## TRY IT
Starting with the line that contains "Power tariff (45, 1966)", reproduce each line through the end of the listing below, with no other output.

## DATA
____
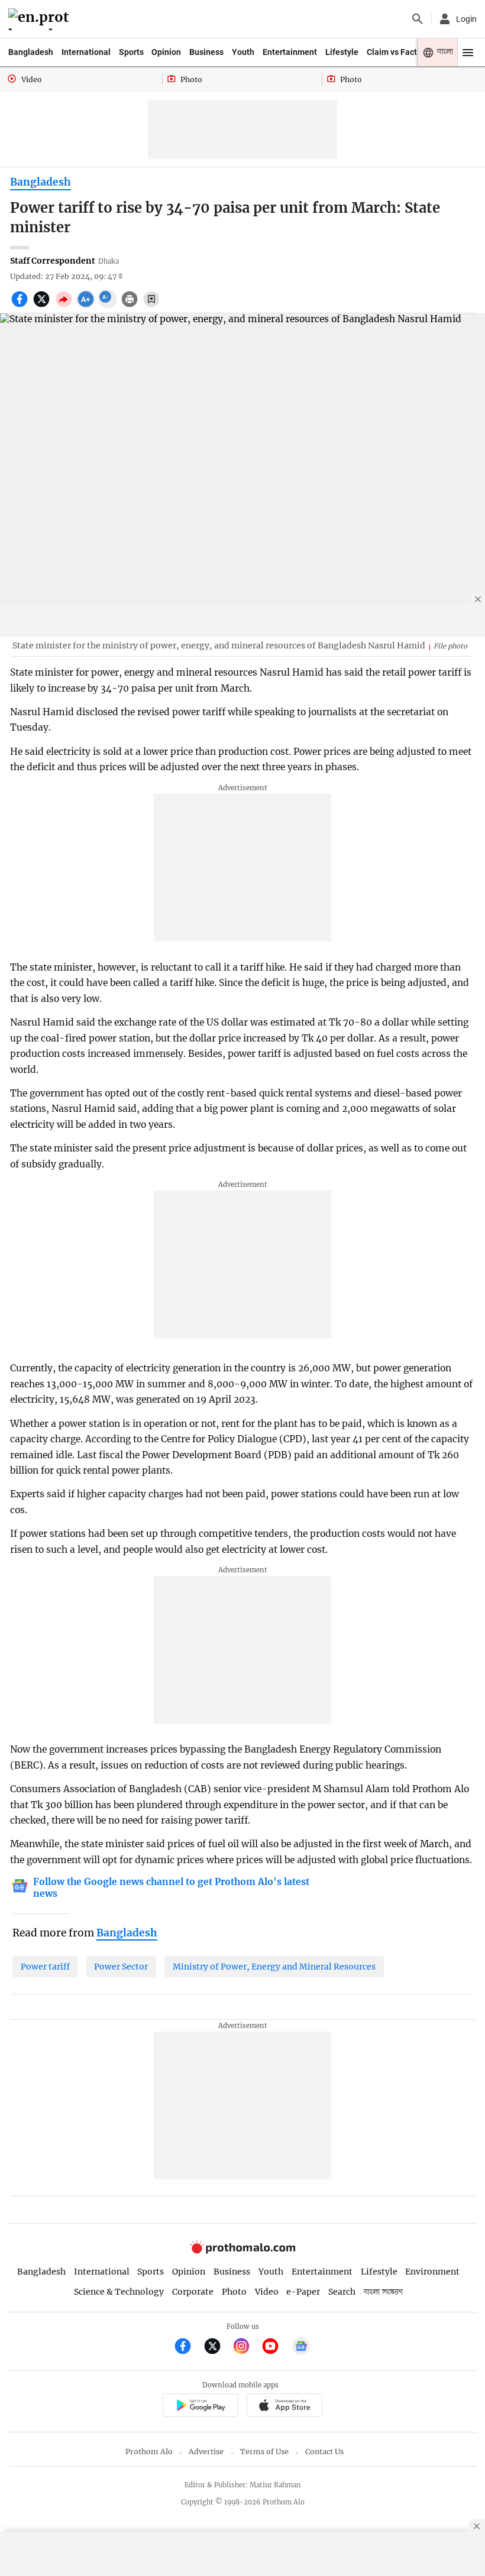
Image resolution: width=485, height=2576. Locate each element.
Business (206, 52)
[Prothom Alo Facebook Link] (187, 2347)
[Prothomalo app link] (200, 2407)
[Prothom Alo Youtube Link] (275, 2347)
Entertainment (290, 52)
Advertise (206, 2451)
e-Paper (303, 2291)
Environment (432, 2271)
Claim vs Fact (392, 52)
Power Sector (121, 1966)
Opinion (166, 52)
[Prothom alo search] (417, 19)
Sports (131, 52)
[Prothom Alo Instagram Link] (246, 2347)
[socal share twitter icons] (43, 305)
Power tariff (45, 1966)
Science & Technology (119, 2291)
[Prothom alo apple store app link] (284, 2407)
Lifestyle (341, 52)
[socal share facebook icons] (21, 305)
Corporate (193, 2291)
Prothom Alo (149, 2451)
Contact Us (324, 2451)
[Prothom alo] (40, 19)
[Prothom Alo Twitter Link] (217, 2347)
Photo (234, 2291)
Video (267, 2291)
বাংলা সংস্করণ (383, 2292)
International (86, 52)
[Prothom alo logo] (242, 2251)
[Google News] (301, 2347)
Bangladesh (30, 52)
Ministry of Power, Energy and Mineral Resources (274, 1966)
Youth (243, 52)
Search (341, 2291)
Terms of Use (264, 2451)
____
## RESPONSE FOR THIS EXERCISE
Power tariff (45, 1966)
Science & Technology (119, 2291)
[Prothom alo apple store app link] (284, 2407)
Lifestyle (341, 52)
[socal share facebook icons] (21, 305)
Corporate (193, 2291)
Prothom Alo (149, 2451)
Contact Us (324, 2451)
[Prothom alo] (40, 19)
[Prothom Alo Twitter Link] (217, 2347)
Photo (234, 2291)
Video (267, 2291)
বাংলা সংস্করণ (383, 2292)
International (86, 52)
[Prothom alo logo] (242, 2251)
[Google News] (301, 2347)
Bangladesh (30, 52)
Ministry of Power, Energy and Mineral Resources (274, 1966)
Youth (243, 52)
Search (341, 2291)
Terms of Use (264, 2451)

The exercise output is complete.